The naval battle of Porto Praya, part of the Anglo-French War of 1778-83, took place on April 16, 1781 inside the harbor. The port of Praia was the first stop of Charles Darwin's voyage with in 1832. The old quay of São Januário was located at Praia Negra, directly under the Plateau (Praia). A new wooden pier was built in 1880 near the customs house, which is now the National Archives of Cape Verde Building, south of the Plateau. This pier was replaced with a concrete pier in the late 1920s. In 1881 the Farol de D. Maria Pia was built at the harbor entrance.
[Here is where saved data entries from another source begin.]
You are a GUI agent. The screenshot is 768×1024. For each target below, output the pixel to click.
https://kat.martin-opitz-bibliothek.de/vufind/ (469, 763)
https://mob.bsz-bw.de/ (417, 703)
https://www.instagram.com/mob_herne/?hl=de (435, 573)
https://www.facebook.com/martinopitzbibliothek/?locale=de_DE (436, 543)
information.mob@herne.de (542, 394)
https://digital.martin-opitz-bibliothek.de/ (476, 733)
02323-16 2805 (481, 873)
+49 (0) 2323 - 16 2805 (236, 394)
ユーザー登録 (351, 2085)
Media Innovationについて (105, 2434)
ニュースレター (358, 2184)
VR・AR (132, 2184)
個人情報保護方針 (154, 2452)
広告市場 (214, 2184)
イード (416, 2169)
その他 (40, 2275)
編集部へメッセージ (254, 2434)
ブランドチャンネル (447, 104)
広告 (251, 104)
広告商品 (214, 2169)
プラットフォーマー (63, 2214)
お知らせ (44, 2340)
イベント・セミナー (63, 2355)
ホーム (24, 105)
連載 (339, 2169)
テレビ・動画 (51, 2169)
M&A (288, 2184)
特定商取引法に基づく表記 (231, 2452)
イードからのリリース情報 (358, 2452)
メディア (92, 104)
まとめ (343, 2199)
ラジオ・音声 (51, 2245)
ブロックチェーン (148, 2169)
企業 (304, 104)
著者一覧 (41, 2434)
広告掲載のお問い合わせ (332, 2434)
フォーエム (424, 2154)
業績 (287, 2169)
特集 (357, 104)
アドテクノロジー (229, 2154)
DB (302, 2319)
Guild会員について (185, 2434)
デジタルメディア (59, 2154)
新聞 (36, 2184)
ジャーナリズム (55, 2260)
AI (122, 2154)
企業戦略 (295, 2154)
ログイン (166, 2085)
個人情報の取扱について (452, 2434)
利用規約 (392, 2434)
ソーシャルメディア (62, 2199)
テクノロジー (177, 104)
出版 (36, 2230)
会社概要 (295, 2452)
In the beginning of the 1960s new port facilities were constructed on the east side of the bay, 1 km southeast of the city centre. In the following years it was expanded and modernized, most recently in 2014. Porto da Praia is a member port of the International Association of Ports and Harbors (IAPH).

==Ferry services==
There are ferry connections from Praia Harbor to the islands of Brava, Fogo, São Nicolau, São Vicente, Maio, Boa Vista and Sal.